There are many Amish in the town of Seymour MO. Check the buggy riders. How pleasant it looks.


Now, for the morbid. Carl Mays killed Ray Chapman of the Cleveland Indians on August 16, 1920, with a beanball. In 2010 a memorial was erected to the homeboy. How about that!


One store in Mountain Grove MO features the largest U.S. Constitution…or part of it. What are the odds that they sell fire arms there? Pretty Good!


In Mountain View MO, right by the highway, there is a herd of horses made of scrap metal. They are very cute and shiny.


We found a statue of a Chief Indian in Poplar Bluff MO. Being made of concrete makes it different from the usual cigar store Indian statues. There was a street fair going on in town. It may be a regular Saturday event.


We stumbled onto the Wickliffe Mounds after crossing the Mississippi River. Wickliffe is in Ballard County KY. The mounds are not as impressive as the archeological dig site. It was impressive!

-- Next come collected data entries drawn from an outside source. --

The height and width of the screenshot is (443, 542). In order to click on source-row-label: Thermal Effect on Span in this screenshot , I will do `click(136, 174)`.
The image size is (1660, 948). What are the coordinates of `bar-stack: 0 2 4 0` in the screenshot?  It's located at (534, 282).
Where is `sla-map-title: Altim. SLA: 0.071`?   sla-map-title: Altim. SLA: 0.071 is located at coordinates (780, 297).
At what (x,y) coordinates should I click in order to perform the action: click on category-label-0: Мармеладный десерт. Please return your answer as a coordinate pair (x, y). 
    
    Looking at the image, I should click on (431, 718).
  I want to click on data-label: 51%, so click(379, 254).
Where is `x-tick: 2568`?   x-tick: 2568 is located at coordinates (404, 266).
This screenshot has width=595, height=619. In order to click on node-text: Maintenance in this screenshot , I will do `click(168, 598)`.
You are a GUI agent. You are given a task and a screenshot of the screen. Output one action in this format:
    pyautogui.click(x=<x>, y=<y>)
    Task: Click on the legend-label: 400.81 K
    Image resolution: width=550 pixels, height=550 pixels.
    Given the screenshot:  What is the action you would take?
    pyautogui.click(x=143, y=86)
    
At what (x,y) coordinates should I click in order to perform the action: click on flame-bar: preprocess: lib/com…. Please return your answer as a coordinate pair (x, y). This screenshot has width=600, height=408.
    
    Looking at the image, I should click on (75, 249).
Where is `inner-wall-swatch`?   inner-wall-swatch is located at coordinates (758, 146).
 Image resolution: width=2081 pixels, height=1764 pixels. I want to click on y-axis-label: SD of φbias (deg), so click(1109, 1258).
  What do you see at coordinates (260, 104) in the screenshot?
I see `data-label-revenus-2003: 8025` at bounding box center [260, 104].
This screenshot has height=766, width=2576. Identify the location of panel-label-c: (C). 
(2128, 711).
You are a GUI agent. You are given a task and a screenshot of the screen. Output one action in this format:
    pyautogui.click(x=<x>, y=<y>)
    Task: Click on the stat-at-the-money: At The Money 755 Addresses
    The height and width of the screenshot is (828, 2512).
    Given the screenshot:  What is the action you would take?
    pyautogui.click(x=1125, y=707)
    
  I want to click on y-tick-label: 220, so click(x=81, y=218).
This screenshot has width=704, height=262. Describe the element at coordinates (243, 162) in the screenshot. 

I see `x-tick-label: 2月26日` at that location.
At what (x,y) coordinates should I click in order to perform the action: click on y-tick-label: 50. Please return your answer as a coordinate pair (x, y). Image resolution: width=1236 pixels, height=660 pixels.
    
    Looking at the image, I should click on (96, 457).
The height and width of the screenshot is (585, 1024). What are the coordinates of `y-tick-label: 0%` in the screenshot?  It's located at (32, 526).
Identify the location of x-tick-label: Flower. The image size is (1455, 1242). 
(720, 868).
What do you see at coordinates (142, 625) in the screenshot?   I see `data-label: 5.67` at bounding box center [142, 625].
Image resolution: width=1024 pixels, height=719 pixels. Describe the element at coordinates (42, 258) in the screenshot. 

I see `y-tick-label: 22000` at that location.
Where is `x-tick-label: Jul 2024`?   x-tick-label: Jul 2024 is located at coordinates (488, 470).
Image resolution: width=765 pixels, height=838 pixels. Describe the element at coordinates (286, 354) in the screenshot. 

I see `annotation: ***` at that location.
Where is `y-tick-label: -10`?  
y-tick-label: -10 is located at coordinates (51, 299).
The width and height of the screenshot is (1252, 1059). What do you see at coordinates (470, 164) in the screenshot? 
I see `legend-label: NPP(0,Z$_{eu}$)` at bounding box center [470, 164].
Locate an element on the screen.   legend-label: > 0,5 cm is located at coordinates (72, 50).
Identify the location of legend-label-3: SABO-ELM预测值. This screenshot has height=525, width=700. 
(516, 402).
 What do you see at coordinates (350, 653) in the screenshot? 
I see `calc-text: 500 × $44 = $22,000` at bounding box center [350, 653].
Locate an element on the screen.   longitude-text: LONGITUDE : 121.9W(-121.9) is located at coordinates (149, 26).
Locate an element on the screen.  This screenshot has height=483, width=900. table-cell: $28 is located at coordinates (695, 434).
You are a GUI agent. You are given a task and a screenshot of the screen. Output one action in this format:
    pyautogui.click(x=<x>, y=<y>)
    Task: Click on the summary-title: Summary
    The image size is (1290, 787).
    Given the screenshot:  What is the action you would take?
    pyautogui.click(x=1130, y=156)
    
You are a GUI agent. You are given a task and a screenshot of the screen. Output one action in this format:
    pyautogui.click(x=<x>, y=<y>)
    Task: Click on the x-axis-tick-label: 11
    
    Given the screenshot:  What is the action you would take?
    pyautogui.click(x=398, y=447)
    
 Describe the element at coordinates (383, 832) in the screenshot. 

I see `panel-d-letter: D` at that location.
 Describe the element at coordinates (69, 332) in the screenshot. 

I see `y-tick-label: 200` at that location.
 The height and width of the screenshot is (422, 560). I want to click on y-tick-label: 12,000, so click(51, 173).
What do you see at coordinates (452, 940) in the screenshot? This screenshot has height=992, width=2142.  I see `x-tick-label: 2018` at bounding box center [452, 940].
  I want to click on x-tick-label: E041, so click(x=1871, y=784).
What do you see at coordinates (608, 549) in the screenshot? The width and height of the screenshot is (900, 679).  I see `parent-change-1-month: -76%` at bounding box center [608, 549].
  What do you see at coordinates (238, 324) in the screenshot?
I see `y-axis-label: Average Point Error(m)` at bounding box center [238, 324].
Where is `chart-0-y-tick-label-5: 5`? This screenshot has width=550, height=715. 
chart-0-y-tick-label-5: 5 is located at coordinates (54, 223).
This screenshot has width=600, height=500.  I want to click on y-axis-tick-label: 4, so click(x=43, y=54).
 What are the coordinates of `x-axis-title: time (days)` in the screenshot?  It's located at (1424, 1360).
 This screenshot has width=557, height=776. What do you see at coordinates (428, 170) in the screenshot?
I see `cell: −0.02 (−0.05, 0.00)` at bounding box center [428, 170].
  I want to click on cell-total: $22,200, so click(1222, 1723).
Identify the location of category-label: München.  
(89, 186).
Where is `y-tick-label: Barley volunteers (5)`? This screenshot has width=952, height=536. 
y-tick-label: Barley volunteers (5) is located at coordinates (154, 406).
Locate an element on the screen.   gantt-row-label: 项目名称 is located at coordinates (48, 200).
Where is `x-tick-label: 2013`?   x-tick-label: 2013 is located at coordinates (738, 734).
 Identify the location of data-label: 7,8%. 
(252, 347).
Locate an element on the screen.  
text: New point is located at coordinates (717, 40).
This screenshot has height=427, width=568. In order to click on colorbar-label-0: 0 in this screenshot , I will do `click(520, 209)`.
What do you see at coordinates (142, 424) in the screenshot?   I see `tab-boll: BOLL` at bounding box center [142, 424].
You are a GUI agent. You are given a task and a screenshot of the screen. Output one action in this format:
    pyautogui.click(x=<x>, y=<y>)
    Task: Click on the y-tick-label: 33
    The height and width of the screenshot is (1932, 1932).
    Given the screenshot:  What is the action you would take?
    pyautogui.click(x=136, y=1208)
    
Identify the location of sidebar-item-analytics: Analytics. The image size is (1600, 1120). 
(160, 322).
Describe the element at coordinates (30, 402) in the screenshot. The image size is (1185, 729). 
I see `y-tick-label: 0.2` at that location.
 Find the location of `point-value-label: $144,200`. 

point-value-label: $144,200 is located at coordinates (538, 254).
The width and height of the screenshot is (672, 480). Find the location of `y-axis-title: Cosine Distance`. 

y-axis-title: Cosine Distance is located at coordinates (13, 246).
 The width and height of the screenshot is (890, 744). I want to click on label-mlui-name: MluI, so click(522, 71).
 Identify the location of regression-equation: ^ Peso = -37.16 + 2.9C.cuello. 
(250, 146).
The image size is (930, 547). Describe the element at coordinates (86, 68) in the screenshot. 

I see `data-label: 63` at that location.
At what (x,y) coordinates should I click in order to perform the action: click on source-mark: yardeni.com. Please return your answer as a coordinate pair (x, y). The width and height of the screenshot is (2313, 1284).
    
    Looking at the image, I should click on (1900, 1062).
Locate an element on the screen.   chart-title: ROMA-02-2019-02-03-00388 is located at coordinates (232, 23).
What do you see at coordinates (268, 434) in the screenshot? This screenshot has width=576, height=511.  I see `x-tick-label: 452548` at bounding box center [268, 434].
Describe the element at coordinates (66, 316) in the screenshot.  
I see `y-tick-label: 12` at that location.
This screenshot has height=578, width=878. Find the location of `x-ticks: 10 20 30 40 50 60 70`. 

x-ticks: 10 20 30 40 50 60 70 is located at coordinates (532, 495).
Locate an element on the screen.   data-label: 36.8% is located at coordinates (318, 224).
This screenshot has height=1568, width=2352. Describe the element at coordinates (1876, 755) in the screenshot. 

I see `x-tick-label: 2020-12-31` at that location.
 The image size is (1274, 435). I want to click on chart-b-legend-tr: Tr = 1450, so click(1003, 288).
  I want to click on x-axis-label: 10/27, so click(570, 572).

The following information about the big cross in our pictures (built with private donations) is from Wikipedia: “In 1780 during the Revolutionary War, General George Rogers Clark established Fort Jefferson on a hill overlooking the Mississippi River one mile south of present-day Wickliffe. The fort was intended to protect what was then the western boundary of the infant United States from raids by the British Army and Native Americans. It was abandoned in 1781 after a siege by the Chickasaw.


“The site later served as a Union Army post during the Civil War. General Ulysses S. Grant directed a demonstration against the Confederate-held position at Columbus, Kentucky, in January 1862. Troops from the post joined in capturing Fort Henry in February 1862. It served as a Union supply post for operations in the western theater of the war.


“A 90-foot-tall (27m) cross, the Fort Jefferson Memorial Cross at the Confluence, was completed in 2000 on Fort Jefferson hill.” Wow!